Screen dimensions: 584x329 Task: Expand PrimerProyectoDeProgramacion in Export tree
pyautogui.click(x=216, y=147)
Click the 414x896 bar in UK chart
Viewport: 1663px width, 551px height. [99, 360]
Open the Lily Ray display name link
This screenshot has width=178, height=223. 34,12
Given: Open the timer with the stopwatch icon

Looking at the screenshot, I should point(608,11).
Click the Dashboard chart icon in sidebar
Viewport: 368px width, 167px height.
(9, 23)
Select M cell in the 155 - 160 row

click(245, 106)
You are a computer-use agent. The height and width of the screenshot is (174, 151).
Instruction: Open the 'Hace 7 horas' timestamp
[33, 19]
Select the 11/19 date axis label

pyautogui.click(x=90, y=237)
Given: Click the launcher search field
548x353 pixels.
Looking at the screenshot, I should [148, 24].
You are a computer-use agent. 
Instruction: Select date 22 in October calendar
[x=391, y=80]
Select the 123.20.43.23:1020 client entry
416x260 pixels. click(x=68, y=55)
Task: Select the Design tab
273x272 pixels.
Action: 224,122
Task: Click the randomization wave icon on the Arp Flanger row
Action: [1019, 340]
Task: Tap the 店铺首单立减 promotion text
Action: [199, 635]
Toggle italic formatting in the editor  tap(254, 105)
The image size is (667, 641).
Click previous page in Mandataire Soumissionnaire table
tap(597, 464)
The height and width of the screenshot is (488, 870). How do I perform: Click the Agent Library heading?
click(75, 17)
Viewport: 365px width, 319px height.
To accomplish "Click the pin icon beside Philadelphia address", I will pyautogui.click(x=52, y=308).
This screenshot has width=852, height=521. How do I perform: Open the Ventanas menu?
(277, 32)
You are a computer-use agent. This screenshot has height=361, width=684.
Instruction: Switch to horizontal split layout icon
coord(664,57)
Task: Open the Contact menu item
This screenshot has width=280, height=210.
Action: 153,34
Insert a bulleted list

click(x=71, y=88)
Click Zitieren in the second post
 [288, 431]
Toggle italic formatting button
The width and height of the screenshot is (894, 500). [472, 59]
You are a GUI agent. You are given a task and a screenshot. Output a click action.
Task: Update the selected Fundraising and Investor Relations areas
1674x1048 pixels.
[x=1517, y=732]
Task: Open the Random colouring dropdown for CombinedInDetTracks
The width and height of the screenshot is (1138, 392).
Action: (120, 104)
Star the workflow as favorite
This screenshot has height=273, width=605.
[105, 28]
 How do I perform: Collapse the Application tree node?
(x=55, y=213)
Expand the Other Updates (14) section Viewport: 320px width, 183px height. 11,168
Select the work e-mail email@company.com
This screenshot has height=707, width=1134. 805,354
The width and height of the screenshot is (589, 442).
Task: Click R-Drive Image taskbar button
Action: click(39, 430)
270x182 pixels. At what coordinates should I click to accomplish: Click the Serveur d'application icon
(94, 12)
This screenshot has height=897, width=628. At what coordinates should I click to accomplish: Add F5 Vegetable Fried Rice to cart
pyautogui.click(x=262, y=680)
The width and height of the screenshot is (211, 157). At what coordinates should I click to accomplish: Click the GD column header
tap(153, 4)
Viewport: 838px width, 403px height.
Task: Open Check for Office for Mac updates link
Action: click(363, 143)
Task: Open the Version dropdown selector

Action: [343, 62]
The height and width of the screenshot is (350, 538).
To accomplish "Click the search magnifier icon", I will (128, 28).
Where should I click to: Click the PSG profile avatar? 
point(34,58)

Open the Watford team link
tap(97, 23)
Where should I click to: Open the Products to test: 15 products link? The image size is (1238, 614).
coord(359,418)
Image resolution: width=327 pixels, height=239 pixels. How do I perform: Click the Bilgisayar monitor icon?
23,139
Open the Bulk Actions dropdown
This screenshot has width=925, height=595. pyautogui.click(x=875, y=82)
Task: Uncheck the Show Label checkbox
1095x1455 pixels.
======
- Task brief: Your answer must be the full set of entries, copied exactly.

- Response for this exercise:
Screen dimensions: 584x329 Task: Expand PrimerProyectoDeProgramacion in Export tree
pyautogui.click(x=216, y=147)
Click the 414x896 bar in UK chart
Viewport: 1663px width, 551px height. [99, 360]
Open the Lily Ray display name link
This screenshot has width=178, height=223. 34,12
Given: Open the timer with the stopwatch icon

Looking at the screenshot, I should point(608,11).
Click the Dashboard chart icon in sidebar
Viewport: 368px width, 167px height.
(9, 23)
Select M cell in the 155 - 160 row

click(245, 106)
You are a computer-use agent. The height and width of the screenshot is (174, 151).
Instruction: Open the 'Hace 7 horas' timestamp
[33, 19]
Select the 11/19 date axis label

pyautogui.click(x=90, y=237)
Given: Click the launcher search field
548x353 pixels.
Looking at the screenshot, I should [148, 24].
You are a computer-use agent. 
Instruction: Select date 22 in October calendar
[x=391, y=80]
Select the 123.20.43.23:1020 client entry
416x260 pixels. click(x=68, y=55)
Task: Select the Design tab
273x272 pixels.
Action: 224,122
Task: Click the randomization wave icon on the Arp Flanger row
Action: [1019, 340]
Task: Tap the 店铺首单立减 promotion text
Action: [199, 635]
Toggle italic formatting in the editor  tap(254, 105)
The image size is (667, 641).
Click previous page in Mandataire Soumissionnaire table
tap(597, 464)
The height and width of the screenshot is (488, 870). How do I perform: Click the Agent Library heading?
click(75, 17)
Viewport: 365px width, 319px height.
To accomplish "Click the pin icon beside Philadelphia address", I will pyautogui.click(x=52, y=308).
This screenshot has width=852, height=521. How do I perform: Open the Ventanas menu?
(277, 32)
You are a computer-use agent. This screenshot has height=361, width=684.
Instruction: Switch to horizontal split layout icon
coord(664,57)
Task: Open the Contact menu item
This screenshot has width=280, height=210.
Action: 153,34
Insert a bulleted list

click(x=71, y=88)
Click Zitieren in the second post
 [288, 431]
Toggle italic formatting button
The width and height of the screenshot is (894, 500). [472, 59]
You are a GUI agent. You are given a task and a screenshot. Output a click action.
Task: Update the selected Fundraising and Investor Relations areas
1674x1048 pixels.
[x=1517, y=732]
Task: Open the Random colouring dropdown for CombinedInDetTracks
The width and height of the screenshot is (1138, 392).
Action: (120, 104)
Star the workflow as favorite
This screenshot has height=273, width=605.
[105, 28]
 How do I perform: Collapse the Application tree node?
(x=55, y=213)
Expand the Other Updates (14) section Viewport: 320px width, 183px height. 11,168
Select the work e-mail email@company.com
This screenshot has height=707, width=1134. 805,354
The width and height of the screenshot is (589, 442).
Task: Click R-Drive Image taskbar button
Action: click(39, 430)
270x182 pixels. At what coordinates should I click to accomplish: Click the Serveur d'application icon
(94, 12)
This screenshot has height=897, width=628. At what coordinates should I click to accomplish: Add F5 Vegetable Fried Rice to cart
pyautogui.click(x=262, y=680)
The width and height of the screenshot is (211, 157). At what coordinates should I click to accomplish: Click the GD column header
tap(153, 4)
Viewport: 838px width, 403px height.
Task: Open Check for Office for Mac updates link
Action: click(363, 143)
Task: Open the Version dropdown selector

Action: [343, 62]
The height and width of the screenshot is (350, 538).
To accomplish "Click the search magnifier icon", I will (128, 28).
Where should I click to: Click the PSG profile avatar? 
point(34,58)

Open the Watford team link
tap(97, 23)
Where should I click to: Open the Products to test: 15 products link? The image size is (1238, 614).
coord(359,418)
Image resolution: width=327 pixels, height=239 pixels. How do I perform: Click the Bilgisayar monitor icon?
23,139
Open the Bulk Actions dropdown
This screenshot has width=925, height=595. pyautogui.click(x=875, y=82)
Task: Uncheck the Show Label checkbox
1095x1455 pixels.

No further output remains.